Problem details:
Copy out each line below containing "three".
________________________
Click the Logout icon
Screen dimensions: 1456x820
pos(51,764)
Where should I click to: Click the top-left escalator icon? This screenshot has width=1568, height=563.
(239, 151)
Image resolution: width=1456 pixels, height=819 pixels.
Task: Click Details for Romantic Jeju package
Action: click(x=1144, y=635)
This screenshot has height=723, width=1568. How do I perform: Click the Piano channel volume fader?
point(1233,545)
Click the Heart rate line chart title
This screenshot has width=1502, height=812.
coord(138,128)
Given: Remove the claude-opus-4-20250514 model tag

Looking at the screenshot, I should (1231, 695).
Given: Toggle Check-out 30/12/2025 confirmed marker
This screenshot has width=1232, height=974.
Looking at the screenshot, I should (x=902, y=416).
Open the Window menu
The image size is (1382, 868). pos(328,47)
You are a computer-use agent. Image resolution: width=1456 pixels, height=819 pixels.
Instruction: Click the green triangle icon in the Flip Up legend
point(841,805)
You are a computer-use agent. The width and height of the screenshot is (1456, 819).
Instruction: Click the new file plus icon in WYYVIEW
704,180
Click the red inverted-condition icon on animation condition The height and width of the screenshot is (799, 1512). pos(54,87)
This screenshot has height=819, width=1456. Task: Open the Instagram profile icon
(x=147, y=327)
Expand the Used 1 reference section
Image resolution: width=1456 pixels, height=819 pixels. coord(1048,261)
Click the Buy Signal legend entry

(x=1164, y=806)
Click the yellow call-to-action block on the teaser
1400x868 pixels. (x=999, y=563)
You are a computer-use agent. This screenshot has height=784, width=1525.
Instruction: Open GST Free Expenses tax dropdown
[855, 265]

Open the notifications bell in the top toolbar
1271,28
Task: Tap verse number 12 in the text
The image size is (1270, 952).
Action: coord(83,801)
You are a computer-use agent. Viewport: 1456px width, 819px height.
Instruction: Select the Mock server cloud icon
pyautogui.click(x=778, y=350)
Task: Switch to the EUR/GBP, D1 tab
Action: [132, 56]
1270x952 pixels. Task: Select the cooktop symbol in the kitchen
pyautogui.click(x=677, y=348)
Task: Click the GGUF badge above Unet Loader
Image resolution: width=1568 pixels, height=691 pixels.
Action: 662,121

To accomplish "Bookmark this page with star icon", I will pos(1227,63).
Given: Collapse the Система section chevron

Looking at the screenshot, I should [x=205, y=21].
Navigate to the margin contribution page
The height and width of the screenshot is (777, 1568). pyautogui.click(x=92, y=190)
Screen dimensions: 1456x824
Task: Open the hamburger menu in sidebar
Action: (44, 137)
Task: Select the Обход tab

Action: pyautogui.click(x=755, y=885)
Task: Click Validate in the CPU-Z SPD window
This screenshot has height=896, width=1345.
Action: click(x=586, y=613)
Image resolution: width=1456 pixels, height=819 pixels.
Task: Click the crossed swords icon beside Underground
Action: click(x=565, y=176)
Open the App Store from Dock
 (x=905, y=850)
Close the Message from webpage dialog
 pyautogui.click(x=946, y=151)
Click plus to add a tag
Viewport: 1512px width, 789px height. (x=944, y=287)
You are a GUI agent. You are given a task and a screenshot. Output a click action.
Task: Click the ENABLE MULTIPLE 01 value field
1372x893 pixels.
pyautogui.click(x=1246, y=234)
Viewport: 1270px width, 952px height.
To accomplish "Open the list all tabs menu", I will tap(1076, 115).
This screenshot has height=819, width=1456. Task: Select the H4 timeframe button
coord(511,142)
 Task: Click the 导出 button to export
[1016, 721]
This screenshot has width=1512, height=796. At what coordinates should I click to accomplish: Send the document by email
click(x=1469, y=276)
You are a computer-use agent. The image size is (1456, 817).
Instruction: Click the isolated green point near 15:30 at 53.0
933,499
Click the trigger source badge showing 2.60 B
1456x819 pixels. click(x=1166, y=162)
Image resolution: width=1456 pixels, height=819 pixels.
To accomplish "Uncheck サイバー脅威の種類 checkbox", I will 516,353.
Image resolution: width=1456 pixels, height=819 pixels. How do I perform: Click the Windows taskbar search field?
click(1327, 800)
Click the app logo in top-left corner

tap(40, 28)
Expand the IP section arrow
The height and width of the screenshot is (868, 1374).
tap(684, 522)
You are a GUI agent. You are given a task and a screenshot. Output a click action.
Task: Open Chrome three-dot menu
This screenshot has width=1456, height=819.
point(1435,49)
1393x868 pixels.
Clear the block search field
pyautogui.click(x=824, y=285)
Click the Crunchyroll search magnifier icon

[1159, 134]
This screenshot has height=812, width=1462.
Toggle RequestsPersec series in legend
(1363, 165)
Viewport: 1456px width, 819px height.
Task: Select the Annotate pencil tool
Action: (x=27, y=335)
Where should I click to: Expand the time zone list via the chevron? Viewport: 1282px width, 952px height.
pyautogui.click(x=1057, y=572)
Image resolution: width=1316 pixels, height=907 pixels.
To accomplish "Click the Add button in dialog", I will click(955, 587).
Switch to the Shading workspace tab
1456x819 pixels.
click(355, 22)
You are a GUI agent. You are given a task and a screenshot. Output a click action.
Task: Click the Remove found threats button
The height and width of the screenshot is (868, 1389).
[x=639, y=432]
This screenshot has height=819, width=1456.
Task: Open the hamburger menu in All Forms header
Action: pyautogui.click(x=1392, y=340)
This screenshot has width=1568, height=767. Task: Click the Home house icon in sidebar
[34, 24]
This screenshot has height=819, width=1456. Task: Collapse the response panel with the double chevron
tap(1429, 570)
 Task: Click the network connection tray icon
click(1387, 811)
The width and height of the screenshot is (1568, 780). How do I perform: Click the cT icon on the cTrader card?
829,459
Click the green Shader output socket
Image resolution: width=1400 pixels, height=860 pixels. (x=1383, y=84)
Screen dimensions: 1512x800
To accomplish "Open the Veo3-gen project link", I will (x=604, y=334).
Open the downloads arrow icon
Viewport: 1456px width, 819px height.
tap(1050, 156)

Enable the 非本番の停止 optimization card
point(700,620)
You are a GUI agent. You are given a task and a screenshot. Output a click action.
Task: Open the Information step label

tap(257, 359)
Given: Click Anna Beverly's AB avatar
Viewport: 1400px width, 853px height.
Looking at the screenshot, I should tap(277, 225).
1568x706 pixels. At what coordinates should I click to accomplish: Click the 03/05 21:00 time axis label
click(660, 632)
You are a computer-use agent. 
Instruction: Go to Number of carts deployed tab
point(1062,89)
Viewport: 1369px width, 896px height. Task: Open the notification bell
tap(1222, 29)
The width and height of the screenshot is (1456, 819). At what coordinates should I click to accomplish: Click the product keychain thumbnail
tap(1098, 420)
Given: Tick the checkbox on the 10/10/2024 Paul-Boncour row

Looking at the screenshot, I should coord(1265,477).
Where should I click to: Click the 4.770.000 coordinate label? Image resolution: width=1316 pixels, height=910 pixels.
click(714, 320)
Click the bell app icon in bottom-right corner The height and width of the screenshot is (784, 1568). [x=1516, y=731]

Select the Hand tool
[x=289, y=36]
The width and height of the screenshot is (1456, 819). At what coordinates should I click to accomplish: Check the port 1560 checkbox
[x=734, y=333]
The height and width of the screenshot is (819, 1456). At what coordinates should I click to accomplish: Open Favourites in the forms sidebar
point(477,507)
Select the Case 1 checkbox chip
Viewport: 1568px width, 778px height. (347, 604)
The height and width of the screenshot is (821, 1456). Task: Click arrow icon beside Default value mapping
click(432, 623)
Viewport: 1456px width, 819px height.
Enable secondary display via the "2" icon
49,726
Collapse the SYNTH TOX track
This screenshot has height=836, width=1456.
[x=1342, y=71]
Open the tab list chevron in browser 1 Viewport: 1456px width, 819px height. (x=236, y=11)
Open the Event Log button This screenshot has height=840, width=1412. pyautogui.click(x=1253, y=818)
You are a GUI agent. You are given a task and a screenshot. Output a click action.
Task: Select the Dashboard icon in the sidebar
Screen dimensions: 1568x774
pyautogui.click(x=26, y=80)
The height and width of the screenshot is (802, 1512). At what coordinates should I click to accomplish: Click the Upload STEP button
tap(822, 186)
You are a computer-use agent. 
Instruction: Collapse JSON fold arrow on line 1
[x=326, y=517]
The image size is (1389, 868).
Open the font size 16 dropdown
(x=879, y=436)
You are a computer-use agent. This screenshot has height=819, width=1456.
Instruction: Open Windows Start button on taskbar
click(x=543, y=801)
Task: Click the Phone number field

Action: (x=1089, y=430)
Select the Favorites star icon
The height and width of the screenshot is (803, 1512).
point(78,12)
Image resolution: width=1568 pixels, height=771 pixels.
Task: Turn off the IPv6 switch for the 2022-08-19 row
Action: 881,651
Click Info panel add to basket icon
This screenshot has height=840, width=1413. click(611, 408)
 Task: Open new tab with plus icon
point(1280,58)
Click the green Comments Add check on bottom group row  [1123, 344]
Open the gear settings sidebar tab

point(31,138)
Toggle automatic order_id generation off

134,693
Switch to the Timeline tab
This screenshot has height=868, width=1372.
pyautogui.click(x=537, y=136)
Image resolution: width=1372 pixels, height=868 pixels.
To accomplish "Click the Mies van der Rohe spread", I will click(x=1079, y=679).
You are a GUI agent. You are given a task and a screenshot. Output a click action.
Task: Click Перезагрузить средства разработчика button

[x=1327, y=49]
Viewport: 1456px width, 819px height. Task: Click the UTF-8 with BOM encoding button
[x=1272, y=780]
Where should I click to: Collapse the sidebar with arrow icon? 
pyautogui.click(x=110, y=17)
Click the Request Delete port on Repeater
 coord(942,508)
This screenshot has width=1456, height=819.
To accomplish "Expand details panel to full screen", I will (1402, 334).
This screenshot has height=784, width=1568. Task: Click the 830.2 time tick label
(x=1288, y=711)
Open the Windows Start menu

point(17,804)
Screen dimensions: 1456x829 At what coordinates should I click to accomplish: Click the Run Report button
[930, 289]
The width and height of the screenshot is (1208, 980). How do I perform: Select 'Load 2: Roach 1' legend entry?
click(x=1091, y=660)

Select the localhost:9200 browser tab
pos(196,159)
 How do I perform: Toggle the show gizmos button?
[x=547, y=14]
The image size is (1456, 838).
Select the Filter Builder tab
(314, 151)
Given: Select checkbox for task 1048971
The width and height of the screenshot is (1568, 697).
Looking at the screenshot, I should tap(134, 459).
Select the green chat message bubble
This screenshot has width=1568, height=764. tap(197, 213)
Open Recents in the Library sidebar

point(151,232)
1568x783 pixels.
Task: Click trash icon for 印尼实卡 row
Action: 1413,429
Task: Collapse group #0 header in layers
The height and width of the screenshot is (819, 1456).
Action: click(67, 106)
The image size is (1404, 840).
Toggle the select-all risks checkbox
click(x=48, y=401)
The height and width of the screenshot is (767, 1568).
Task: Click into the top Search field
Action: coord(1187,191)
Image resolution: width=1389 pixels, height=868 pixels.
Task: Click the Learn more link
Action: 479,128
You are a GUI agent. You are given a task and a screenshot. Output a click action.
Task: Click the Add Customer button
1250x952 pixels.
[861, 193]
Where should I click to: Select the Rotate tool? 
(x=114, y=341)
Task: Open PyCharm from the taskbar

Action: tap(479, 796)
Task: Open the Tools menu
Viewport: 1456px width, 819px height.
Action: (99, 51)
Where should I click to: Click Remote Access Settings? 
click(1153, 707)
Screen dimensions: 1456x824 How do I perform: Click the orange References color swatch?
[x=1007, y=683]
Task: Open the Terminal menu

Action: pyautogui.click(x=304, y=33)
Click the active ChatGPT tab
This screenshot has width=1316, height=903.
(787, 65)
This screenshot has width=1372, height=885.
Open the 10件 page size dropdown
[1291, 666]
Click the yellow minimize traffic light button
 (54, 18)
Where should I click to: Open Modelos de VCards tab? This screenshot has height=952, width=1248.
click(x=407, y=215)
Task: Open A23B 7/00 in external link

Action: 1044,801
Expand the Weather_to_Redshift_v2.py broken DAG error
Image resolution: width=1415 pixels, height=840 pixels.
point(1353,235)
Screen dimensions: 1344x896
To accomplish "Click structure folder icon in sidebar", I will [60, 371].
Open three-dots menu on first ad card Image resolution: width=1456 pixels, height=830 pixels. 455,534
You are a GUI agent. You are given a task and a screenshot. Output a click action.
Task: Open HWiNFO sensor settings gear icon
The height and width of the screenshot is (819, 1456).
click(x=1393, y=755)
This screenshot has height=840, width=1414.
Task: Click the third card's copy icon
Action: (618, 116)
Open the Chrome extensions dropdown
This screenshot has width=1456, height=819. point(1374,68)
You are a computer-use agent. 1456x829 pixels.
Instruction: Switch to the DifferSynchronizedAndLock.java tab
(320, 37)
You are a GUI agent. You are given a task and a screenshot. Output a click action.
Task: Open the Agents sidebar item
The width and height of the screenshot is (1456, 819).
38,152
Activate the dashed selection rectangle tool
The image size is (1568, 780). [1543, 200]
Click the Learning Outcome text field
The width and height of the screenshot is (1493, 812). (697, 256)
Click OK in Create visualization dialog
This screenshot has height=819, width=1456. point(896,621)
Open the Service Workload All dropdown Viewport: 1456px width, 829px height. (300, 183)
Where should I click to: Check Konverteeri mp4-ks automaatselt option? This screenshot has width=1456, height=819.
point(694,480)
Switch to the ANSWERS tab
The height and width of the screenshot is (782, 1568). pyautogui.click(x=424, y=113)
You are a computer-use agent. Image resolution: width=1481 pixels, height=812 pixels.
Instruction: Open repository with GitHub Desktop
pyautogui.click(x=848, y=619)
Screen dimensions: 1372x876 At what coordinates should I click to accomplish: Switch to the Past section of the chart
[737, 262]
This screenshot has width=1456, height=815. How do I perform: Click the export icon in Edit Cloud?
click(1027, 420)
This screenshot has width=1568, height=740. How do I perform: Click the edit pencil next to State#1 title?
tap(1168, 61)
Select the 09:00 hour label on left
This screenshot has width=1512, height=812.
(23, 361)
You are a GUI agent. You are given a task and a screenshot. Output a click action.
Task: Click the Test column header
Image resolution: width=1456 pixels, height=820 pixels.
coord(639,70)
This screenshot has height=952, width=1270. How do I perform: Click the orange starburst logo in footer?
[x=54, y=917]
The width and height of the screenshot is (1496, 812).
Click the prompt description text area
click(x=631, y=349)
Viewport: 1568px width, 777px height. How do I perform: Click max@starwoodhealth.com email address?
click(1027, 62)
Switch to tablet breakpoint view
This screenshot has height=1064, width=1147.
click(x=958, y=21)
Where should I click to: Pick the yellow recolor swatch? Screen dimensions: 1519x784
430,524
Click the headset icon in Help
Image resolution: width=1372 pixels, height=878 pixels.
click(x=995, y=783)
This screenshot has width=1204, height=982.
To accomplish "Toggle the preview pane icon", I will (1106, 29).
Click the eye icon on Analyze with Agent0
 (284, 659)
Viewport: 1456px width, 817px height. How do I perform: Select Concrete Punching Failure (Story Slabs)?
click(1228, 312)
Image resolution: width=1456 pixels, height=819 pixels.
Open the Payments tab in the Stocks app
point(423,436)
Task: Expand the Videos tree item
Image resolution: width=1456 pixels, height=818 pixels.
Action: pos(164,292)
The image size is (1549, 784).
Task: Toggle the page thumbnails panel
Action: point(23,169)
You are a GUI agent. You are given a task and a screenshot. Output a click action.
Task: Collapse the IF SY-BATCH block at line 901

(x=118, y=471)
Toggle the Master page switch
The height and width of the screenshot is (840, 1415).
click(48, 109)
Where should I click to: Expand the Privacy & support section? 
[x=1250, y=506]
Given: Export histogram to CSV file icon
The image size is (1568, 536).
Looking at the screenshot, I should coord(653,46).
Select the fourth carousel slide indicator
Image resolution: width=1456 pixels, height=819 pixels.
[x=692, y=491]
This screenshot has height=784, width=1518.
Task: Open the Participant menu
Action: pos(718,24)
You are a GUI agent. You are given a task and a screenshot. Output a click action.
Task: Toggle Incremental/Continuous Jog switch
________________________
Answer section:
Task: Open Chrome three-dot menu
Open three-dots menu on first ad card Image resolution: width=1456 pixels, height=830 pixels. 455,534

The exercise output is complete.